Hierarchical Modeling (H-Nets)

62 pointsposted 7 hours ago
by marviel

17 Comments

marviel

7 hours ago

> H-Net demonstrates three important results on language modeling:

> 1. H-Nets scale better with data than state-of-the-art Transformers with BPE tokenization, while learning directly from raw bytes. This improved scaling is even more pronounced on domains without natural tokenization boundaries, like Chinese, code, and DNA.

> 2. H-Nets can be stacked together to learn from deeper hierarchies, which further improves performance.

> 3. H-Nets are significantly more robust to small perturbations in input data like casing, showing an avenue for creating models that are more robust and aligned with human reasoning.

modeless

6 hours ago

I don't know if this is the one but something like this is clearly the future IMO. We need more levels of hierarchy to efficiently generalize to longer sequences with high level structure. Back when Byte Latent Transformers came out I thought extending the idea to more levels of hierarchy was the way to go, and this seems to be basically that?

Another article about H-Nets: https://main-horse.github.io/posts/hnet-inf/

macawfish

3 hours ago

Yes... This seems like a generalization of "large concept models" in a certain way

macawfish

2 hours ago

Hand wavy idea: I wonder if we couldn't take this to another level and have some kind of general graph representation along with hierarchical reductions of it.

I sort of disagree with the assertion that "language is fundamentally hierarchical" in that it supposes there is a single abstraction hierarchy that's universally preferable or correct. That's just not true. It doesn't hurt anybody and it's definitely simpler to choose just one useful one (a hierarchy) but why learn only one? Why not learn multiple and also learn how to modulate between them?

cs702

6 hours ago

I've only skimmed the paper, but it looks interesting and credible, so I've added it to my reading list.

Thank you for sharing on HN!

---

EDIT: The hierarchical composition and routing aspects of this work vaguely remind me of https://github.com/glassroom/heinsen_routing/ but it has been a while since I played with that. UPDATE: After spending a bit more time on the OP, it's different, but the ideas are related, like routing based on similarity.

marviel

6 hours ago

No problem! I'm still parsing it myself, but it seems promising in theory, and the result curves are impressive.

vannevar

4 hours ago

>The best AI architectures in use today treat all inputs equally.

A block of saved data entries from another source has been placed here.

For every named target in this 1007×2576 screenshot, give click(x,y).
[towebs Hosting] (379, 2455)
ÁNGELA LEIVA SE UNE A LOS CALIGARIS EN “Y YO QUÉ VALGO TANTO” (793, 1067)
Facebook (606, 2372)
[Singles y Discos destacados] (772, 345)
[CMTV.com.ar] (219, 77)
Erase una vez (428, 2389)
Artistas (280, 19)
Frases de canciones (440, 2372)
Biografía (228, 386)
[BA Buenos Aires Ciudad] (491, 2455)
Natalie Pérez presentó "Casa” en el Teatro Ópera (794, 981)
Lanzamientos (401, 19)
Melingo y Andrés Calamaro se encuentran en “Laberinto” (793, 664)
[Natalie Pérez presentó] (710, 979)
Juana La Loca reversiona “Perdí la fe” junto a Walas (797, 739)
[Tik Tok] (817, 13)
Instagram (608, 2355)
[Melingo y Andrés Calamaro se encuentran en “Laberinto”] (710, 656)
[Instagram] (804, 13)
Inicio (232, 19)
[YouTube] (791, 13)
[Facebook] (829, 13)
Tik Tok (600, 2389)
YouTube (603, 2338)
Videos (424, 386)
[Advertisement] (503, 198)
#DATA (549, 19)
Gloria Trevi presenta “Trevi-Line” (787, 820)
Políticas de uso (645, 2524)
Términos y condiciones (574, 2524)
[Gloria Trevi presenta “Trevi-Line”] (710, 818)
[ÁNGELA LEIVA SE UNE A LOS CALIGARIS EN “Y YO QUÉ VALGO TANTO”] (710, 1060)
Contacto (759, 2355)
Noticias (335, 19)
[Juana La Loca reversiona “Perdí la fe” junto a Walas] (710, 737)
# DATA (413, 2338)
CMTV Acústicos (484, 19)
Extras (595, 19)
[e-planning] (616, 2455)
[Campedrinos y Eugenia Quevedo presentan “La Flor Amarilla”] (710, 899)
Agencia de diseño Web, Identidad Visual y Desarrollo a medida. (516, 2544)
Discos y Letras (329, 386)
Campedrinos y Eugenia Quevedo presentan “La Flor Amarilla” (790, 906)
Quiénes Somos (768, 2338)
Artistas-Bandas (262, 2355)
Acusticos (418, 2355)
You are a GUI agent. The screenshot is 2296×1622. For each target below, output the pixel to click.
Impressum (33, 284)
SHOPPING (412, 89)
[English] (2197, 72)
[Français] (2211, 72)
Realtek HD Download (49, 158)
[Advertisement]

Doesn't this architecture also treat all inputs equally? It seems like an encoder that preprocesses the input by inferring hierarchy. But don't all models essentially do that while training?

modeless

4 hours ago

If I understand correctly, each level of the hierarchy divides its input into chunks of variable size, but outputs a fixed amount for each chunk. The chunking is learned. The model can choose to compress data by making its input chunks bigger, depending on their content.

aeon_ai

6 hours ago

Seems likely to be relevant for memory formation/consolidation/management.

Big, if so.

gdiamos

6 hours ago

How does it handle images?

miven

5 hours ago

As far as I understand the "chunking" of input bytes is learned completely end to end, so it's basically up to the model to figure out how to most efficiently delineate and aggregate the information from the inputs according to the patterns provided to it during training.

Since it's end to end this allows them to apply this process not only to raw byte encodings but basically representations of any level, such as stacking two stages of aggregation one after another.

So in principle they could either let the model do its thing on raw bytes of an image or alternatively maybe cut it up into tiny patches ViT-style and feed that to their H-Net.

I wonder how hard would it be to adapt chunking to work in 2D and what would that even look like.

Some other notes on how multimodal inputs could be handled using this architecture are mentioned in Albert Gu's (one of the author's) blog, although only briefly, there's still much to figure out it would seem: https://goombalab.github.io/blog/2025/hnet-future/#alternati...

marviel

5 hours ago

Thanks for sharing this blog post is a great speculative deep-dive.

marviel

6 hours ago

it mentions native multimodality somewhere in either the Arxiv or post -- seems like it might handle it well?

cubefox

5 hours ago

As Mamba didn't make it, will H-Nets replace Transformers?

marviel

5 hours ago

It's meant to replace the BPE tokenizer piece, so it isn't a full Language Model by itself.

In fact in Gu's blog post (linked in a post below) it's mentioned that they created a Mamba model that used this in place of the tokenizer.